Segment Start: EXCERPTED RECORDS

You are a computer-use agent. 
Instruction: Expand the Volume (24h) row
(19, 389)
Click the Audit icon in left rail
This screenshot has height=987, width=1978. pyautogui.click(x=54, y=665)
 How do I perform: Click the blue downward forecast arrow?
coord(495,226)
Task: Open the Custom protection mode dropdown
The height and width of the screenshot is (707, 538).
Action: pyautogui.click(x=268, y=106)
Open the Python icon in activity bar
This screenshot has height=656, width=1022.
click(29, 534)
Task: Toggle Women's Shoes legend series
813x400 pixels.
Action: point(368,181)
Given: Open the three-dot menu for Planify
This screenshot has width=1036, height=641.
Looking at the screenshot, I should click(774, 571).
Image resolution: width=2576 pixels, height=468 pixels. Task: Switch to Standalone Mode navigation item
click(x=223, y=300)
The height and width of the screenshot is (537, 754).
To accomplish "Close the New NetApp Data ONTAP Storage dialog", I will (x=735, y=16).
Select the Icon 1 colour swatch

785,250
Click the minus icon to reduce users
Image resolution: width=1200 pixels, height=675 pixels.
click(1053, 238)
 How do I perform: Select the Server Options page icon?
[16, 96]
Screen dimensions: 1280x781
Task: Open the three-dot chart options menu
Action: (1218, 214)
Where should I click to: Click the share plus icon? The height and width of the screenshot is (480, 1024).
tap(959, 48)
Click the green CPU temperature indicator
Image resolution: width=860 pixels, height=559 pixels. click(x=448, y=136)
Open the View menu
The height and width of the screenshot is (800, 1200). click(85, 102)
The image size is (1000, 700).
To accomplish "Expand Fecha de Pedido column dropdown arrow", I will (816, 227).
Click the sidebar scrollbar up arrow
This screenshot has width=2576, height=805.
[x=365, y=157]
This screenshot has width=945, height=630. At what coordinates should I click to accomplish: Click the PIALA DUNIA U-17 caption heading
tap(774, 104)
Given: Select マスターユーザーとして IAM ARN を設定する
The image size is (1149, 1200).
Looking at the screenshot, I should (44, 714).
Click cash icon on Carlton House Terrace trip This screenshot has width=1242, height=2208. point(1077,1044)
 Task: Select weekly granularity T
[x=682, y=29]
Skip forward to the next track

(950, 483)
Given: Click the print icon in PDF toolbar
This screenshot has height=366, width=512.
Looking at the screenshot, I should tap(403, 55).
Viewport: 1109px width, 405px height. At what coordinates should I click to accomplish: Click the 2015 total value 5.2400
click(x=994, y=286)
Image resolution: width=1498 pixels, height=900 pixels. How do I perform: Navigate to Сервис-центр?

Segment End: EXCERPTED RECORDS

*WHAT THIS TASK INVOLVES*: Could you reproduce all the records exactly?

*YOUR RESPONSE*:
You are a computer-use agent. 
Instruction: Expand the Volume (24h) row
(19, 389)
Click the Audit icon in left rail
This screenshot has height=987, width=1978. pyautogui.click(x=54, y=665)
 How do I perform: Click the blue downward forecast arrow?
coord(495,226)
Task: Open the Custom protection mode dropdown
The height and width of the screenshot is (707, 538).
Action: pyautogui.click(x=268, y=106)
Open the Python icon in activity bar
This screenshot has height=656, width=1022.
click(29, 534)
Task: Toggle Women's Shoes legend series
813x400 pixels.
Action: point(368,181)
Given: Open the three-dot menu for Planify
This screenshot has width=1036, height=641.
Looking at the screenshot, I should click(774, 571).
Image resolution: width=2576 pixels, height=468 pixels. Task: Switch to Standalone Mode navigation item
click(x=223, y=300)
The height and width of the screenshot is (537, 754).
To accomplish "Close the New NetApp Data ONTAP Storage dialog", I will (x=735, y=16).
Select the Icon 1 colour swatch

785,250
Click the minus icon to reduce users
Image resolution: width=1200 pixels, height=675 pixels.
click(1053, 238)
 How do I perform: Select the Server Options page icon?
[16, 96]
Screen dimensions: 1280x781
Task: Open the three-dot chart options menu
Action: (1218, 214)
Where should I click to: Click the share plus icon? The height and width of the screenshot is (480, 1024).
tap(959, 48)
Click the green CPU temperature indicator
Image resolution: width=860 pixels, height=559 pixels. click(x=448, y=136)
Open the View menu
The height and width of the screenshot is (800, 1200). click(85, 102)
The image size is (1000, 700).
To accomplish "Expand Fecha de Pedido column dropdown arrow", I will (816, 227).
Click the sidebar scrollbar up arrow
This screenshot has width=2576, height=805.
[x=365, y=157]
This screenshot has width=945, height=630. At what coordinates should I click to accomplish: Click the PIALA DUNIA U-17 caption heading
tap(774, 104)
Given: Select マスターユーザーとして IAM ARN を設定する
The image size is (1149, 1200).
Looking at the screenshot, I should (44, 714).
Click cash icon on Carlton House Terrace trip This screenshot has width=1242, height=2208. point(1077,1044)
 Task: Select weekly granularity T
[x=682, y=29]
Skip forward to the next track

(950, 483)
Given: Click the print icon in PDF toolbar
This screenshot has height=366, width=512.
Looking at the screenshot, I should tap(403, 55).
Viewport: 1109px width, 405px height. At what coordinates should I click to accomplish: Click the 2015 total value 5.2400
click(x=994, y=286)
Image resolution: width=1498 pixels, height=900 pixels. How do I perform: Navigate to Сервис-центр?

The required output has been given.